8 bits of addressing are available, which gives 256 separate memory
locations. For a general-purpose system, 128 locations could be allocated
to program RAM and the rest to ROMs or peripherals. Larger programs could
be allocated more address bits to provide more locations.
Care must be taken when designing compex memory systems, because of
the sychronous memory requirements. The method in the example memory design
uses a synchronous state machine to multiplex the two different memory
components. This method can be scaled to more complicated memory systems
by cascading the memory-decoding state machines.
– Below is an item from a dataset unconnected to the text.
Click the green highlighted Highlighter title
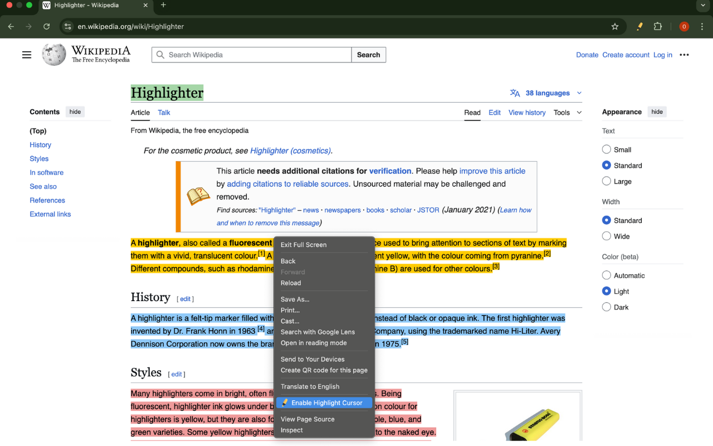This screenshot has width=713, height=446. [167, 93]
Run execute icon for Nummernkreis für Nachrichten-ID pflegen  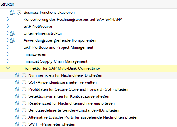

The memory system included with the sample design allocates the first
128 locations to an EAB-based RAM, which is implemented with the Altera
lpm_ram_dq megafunction.
The upper half of the memory space (the last 128 locations) is left
undecoded, except for one 8-bit register which is fully decoded at address
FF.
4.2 Designing The Top-Level Entity
The top-level design merely instantiates the stack processor and memory
components and provides the required inputs and outputs. The processor
data and address lines must be connected to memory, and inputs/outputs
for peripherals must be provided.
4.3 Creating Program File
This version of the stack processor application note does not include extensive
documentation of the instructions available for programs, but a simple
and well commented example program has been included.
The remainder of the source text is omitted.